# Hornet sting----Lotsa SWELLING



## tallpines (Apr 9, 2003)

Got a hornet bite --- a mud poltice for an hour or more seemed to help.
All seemed good for thr first 24 hours.

This morning (about 38 hours later) my hand is VERY SWOLLEN---almost double in size------itchy and achey.

Took a child's dose of benedryl and used some ice-------seemed to help but all I did was sleep a bunch more!

What else might I do for relief that won't put me to sleep?


----------



## Rocky Fields (Jan 24, 2007)

Hey.

With that much swelling, you are allergic. Go to a pharmacy and get a sting kit. When you rub and itch the sting, you spread the toxins!

I use a poltice of baking soda and cold water mixed to a paste and dabbed on the sting, then let it dry. This is good for non-allergic people.

RF


----------



## Marchwind (May 10, 2002)

If you have access to any homeopathic remedies you may want to keep some Apis Mellifica on hand minimum potency of 6c but higher would be better. Take every 15 minutes after a sting until symptoms subside, usually about 5 hours.

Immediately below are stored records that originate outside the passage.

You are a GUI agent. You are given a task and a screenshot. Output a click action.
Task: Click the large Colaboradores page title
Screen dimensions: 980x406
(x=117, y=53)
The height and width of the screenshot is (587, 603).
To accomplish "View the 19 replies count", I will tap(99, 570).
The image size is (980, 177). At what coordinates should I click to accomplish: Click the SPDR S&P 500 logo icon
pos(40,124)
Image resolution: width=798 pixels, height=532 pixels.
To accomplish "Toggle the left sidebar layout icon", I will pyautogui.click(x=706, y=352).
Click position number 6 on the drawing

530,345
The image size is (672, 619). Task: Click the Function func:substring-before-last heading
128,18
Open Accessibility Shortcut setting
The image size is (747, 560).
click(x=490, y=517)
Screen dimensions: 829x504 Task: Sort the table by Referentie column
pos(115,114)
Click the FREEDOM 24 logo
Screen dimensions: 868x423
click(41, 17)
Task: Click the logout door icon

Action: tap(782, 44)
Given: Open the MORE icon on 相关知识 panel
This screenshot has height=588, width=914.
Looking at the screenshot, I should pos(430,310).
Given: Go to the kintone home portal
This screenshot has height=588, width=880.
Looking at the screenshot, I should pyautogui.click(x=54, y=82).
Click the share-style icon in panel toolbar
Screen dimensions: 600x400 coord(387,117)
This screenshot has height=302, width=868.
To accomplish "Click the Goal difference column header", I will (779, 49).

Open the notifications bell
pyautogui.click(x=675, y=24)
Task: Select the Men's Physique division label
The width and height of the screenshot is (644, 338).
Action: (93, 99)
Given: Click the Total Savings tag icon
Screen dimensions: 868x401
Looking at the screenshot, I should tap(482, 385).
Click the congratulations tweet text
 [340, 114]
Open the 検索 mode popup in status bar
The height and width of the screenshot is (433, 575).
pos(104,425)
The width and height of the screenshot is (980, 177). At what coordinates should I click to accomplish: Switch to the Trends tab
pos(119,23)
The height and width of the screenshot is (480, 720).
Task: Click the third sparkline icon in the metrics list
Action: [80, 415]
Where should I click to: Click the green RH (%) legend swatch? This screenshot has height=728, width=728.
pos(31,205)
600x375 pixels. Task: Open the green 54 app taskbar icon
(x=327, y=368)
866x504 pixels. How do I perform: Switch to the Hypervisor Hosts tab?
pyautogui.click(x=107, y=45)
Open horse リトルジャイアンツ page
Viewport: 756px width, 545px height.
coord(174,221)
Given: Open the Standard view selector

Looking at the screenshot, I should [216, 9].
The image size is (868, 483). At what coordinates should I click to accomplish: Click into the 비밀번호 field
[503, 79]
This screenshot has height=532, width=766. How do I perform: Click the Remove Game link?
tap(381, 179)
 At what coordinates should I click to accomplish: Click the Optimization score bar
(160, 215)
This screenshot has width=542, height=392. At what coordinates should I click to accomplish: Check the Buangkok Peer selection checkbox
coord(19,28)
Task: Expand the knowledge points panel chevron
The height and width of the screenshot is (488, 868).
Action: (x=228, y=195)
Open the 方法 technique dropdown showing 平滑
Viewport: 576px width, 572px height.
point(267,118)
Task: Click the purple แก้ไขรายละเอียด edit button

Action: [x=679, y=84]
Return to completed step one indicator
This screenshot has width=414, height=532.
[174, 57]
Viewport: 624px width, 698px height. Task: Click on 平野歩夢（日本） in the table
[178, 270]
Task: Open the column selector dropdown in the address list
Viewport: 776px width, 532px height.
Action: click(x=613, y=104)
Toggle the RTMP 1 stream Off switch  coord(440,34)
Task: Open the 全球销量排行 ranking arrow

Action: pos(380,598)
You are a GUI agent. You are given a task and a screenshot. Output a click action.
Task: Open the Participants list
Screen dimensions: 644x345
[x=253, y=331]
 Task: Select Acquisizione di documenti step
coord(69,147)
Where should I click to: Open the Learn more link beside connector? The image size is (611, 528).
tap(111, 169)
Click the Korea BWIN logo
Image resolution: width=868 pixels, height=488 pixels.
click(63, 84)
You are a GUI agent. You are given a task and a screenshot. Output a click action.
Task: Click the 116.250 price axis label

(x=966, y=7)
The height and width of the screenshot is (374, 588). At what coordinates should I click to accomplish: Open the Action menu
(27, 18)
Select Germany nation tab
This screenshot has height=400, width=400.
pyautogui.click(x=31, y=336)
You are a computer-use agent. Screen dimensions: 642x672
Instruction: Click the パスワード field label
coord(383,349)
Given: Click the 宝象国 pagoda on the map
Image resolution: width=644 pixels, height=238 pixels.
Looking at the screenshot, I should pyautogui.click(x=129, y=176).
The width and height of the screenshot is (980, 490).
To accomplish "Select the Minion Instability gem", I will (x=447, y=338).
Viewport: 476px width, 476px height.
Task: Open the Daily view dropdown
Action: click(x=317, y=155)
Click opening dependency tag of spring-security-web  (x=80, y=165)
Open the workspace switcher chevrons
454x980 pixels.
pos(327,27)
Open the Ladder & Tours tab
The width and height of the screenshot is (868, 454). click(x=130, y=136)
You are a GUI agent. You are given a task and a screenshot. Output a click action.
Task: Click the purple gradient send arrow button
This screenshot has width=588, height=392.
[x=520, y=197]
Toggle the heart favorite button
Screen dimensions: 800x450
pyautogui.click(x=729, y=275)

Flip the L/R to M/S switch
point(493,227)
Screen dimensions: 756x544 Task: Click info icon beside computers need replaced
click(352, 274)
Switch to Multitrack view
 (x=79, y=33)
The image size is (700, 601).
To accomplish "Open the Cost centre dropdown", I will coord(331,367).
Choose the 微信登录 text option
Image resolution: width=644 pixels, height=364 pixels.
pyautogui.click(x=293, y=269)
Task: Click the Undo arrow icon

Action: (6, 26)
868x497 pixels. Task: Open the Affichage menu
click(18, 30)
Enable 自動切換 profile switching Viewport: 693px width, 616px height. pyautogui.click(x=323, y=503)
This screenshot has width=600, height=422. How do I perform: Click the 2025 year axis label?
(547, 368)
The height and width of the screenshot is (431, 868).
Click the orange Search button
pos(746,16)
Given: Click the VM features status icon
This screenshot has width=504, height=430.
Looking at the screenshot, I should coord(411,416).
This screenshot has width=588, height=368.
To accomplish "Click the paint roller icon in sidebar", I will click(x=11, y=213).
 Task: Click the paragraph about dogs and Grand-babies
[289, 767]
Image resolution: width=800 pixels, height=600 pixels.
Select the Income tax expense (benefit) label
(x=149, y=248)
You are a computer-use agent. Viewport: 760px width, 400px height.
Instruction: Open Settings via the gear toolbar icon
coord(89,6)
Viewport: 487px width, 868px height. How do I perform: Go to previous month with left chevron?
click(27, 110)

That baking soda poultice works well too. At this point there probably isn't much you can do other than ice and maybe some anti itch cream.


----------



## Fla Gal (Jul 14, 2003)

Tallpines,

This is good for people that are allergic but not to the point that you go into anaphylactic shock. Keep a small bottle of ammonia and a pack of band aids handy. Put a band aid over the sting and keep it saturated with ammonia all day long and into the night if you have to. Ammonia is alkaline and neutralizes the formic acid from bee and wasp stings.

If you're prone to anaphylactic shock you should carry and Epi Pen and know how to use it.

Benedryl helps with controlling the histamines in your system caused by the sting but does nothing to neutralize the formic acid from the sting.

Where I would normally swell up something close to the Micheline man, when I neutralize with a band aid and ammonia, I got swelling in only about eight inches of my forearm close to my wrist.

I don't know how much it helps after the fact but you could try it and see if it helps.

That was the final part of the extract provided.